On Long Island it was four o’clock when Stan Riddman looked at his watch. There was time enough to make it home with daylight to spare. He could have dinner, a cold beer, and if Dottie wasn’t staying over with Otis, no matter the confirmed bachelor he was, tuck her into bed. He slid into the Star Chief, started up the car, and started the drive back to the other end of Long Island.
It was a quarter after four when a skinny East Hampton policeman slid into the phone booth a block away from the station and called the number on the slip of paper the one-hundred-dollar bill had been paper-clipped to.
“Yeah.”
“This is East Hampton. You wanted to know if anyone ever came up here snooping around after Jackson Pollock, right?”
“Yeah. What do you know?”
“There was a guy here today, talked to the chief, some of Pollock’s neighbors, spent the day sticking his nose into things.”
“Did you get a name?”
“He said his name was Stan Riddman, a private dick from the city.”

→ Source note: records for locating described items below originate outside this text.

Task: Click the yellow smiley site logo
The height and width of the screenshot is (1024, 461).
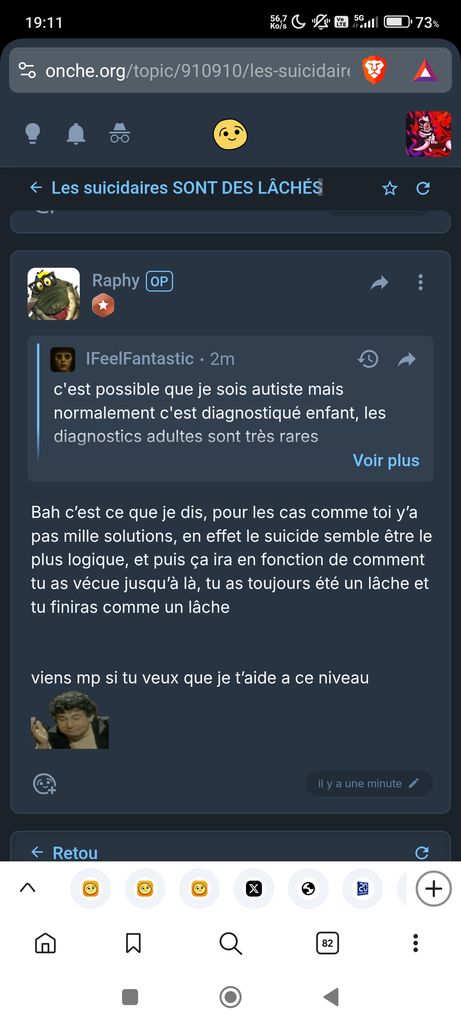Action: (230, 133)
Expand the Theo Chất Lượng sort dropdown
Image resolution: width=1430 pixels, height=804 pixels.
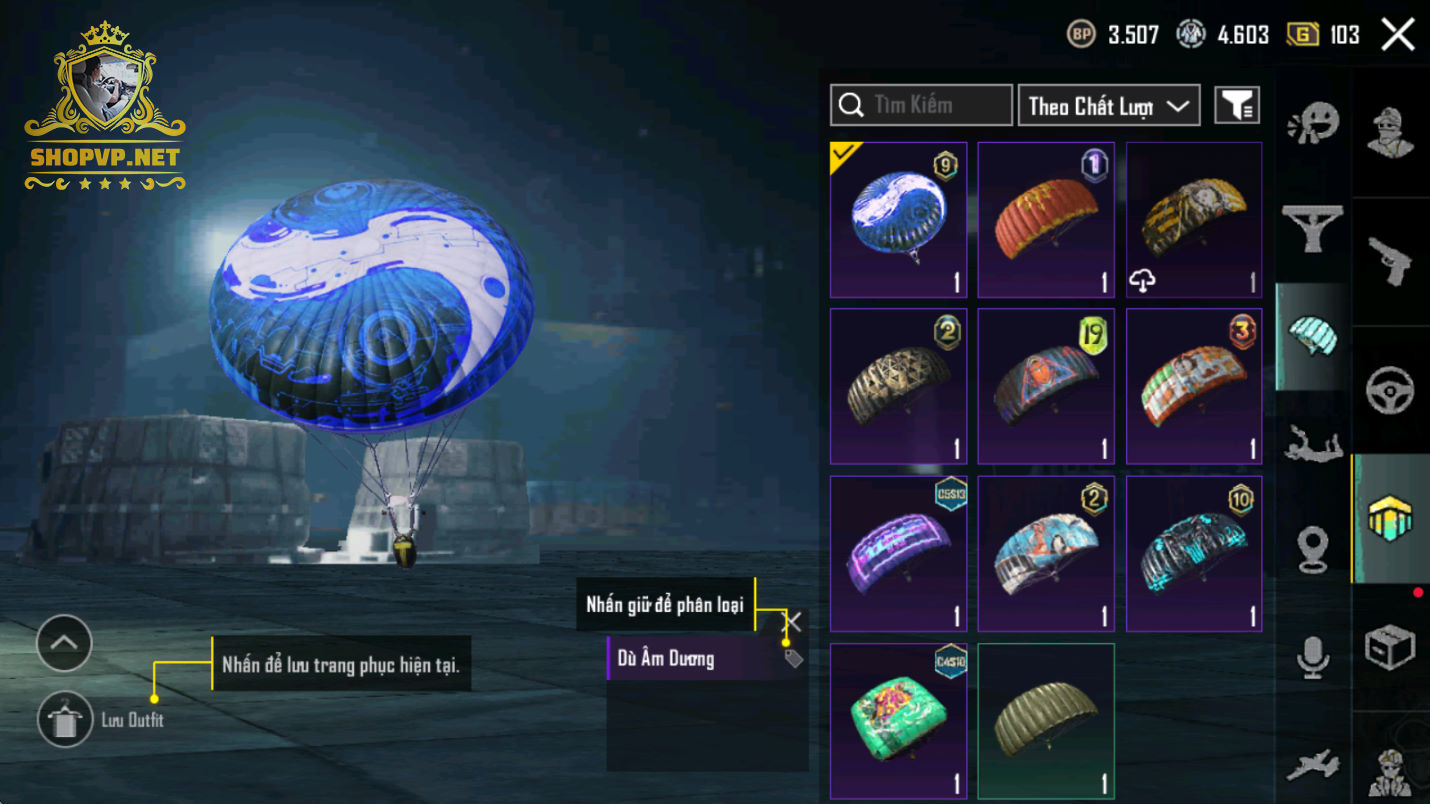click(1109, 105)
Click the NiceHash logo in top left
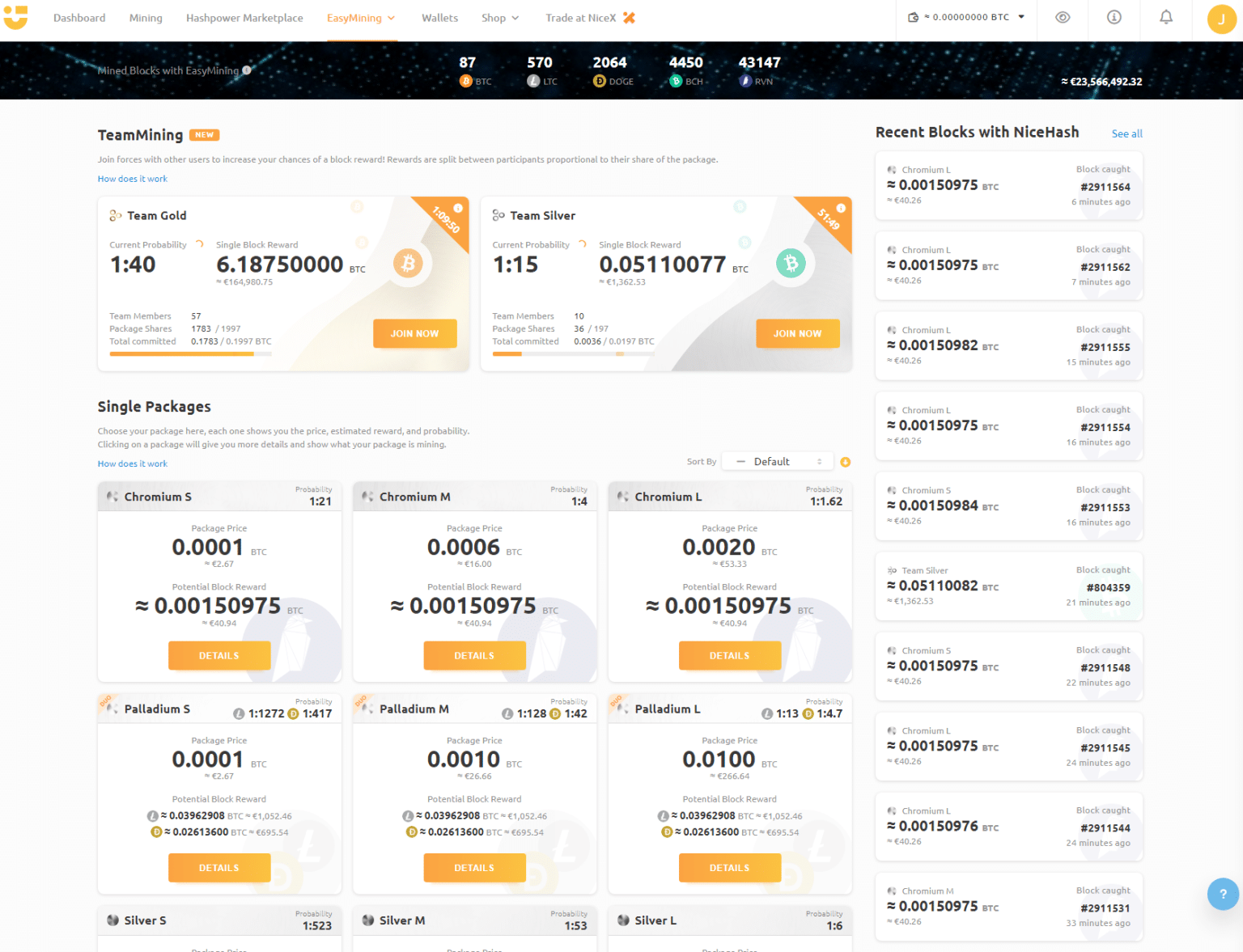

“OK, forget this number, don’t call again.”
The policeman crumpled the piece of paper in his hand, stepped out of the phone booth, and threw it down on the sidewalk. A woman walking past, a member of the Ladies Village Improvement Society, snapped a disapproving look at him.
“Mind your own business,” said the skinny policeman, kicking the paper into the gutter.
When he was gone the woman from the Improvement Society circled back, bent down, picked up the crumb of paper, and threw it into a trash can.
“Disgusting man,” she groused, straightening herself up.